[Stored items]
[Start of Attachment]
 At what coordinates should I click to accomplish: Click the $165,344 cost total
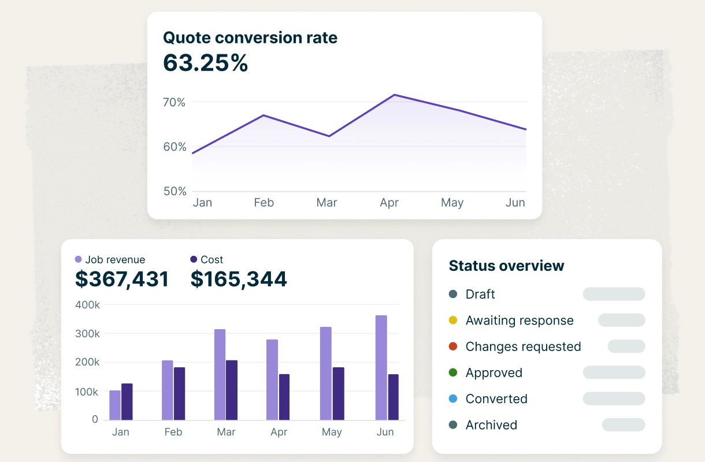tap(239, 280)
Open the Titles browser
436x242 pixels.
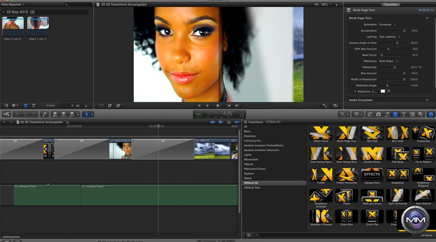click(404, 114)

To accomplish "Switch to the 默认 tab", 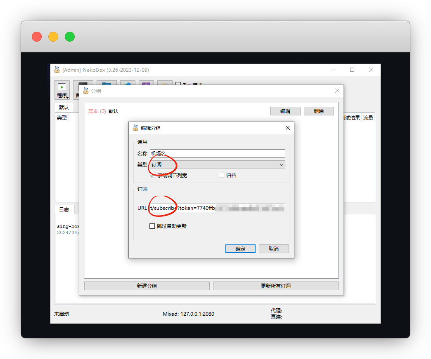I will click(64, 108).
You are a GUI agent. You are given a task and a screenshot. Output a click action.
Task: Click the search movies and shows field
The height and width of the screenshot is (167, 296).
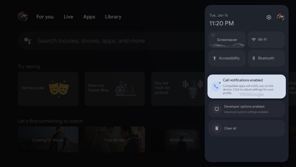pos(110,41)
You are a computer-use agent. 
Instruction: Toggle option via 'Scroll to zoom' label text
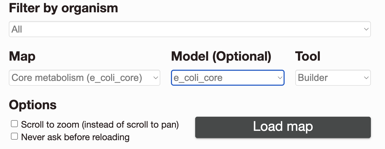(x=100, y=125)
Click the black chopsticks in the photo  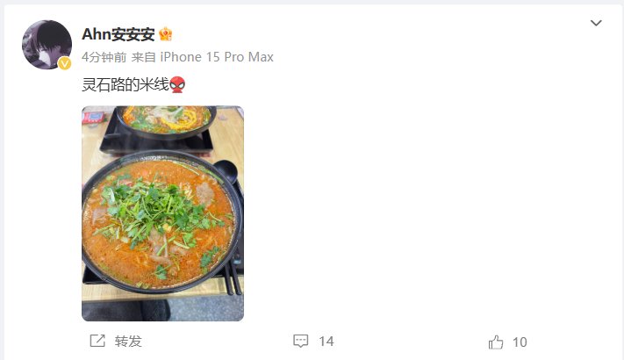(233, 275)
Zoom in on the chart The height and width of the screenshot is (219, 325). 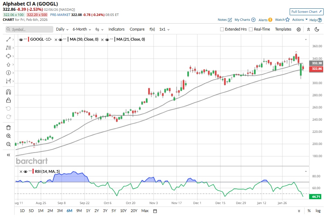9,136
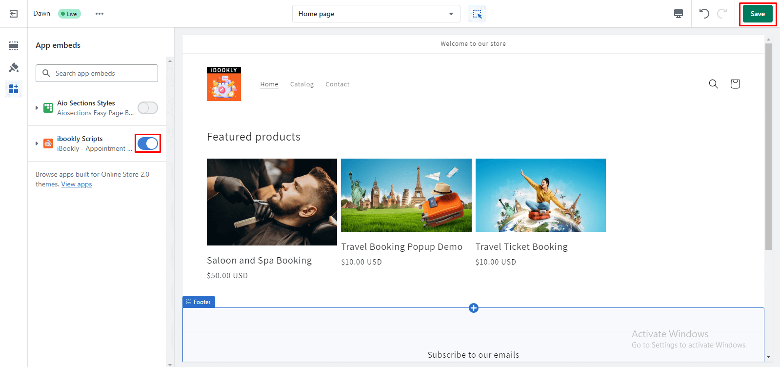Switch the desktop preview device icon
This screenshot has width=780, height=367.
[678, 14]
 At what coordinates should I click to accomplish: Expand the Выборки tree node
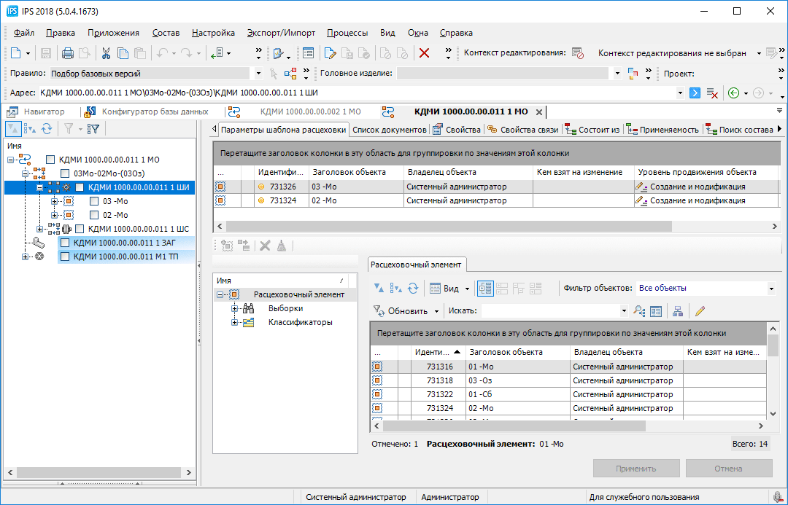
[End of Attachment]
[Start of Attachment]
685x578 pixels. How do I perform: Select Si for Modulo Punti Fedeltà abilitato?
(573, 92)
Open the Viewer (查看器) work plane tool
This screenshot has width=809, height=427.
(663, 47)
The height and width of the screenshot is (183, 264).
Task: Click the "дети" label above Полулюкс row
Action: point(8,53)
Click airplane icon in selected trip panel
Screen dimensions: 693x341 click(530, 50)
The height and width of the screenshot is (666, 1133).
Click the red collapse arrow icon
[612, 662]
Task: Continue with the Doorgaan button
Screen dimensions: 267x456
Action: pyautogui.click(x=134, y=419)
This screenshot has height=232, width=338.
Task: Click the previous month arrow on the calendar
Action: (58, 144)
[End of Attachment]
[Start of Attachment]
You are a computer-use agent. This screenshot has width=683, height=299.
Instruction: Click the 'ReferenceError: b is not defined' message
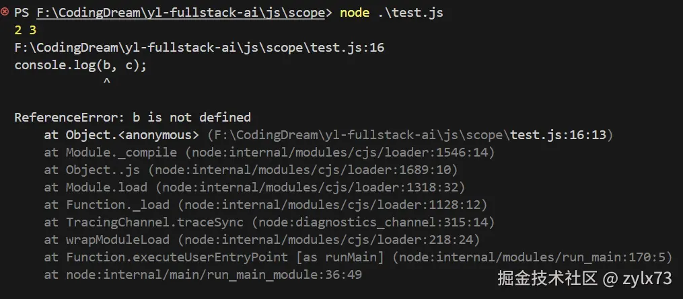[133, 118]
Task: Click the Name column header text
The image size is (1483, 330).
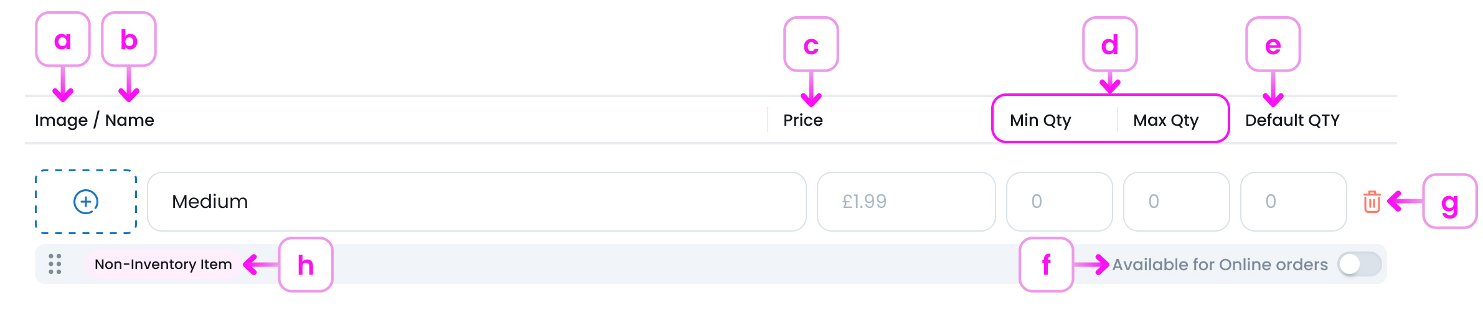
[End of Attachment]
WHAT THE EXERCISE ASKS -
Filter the lines above so that only those with the string "agent" remain, then copy them.

EXPECTED OUTPUT -
You are a GUI agent. You are given a task and a screenshot. Output a click action.
You are a computer-use agent. 
You are a computer-use agent. This screenshot has width=683, height=299.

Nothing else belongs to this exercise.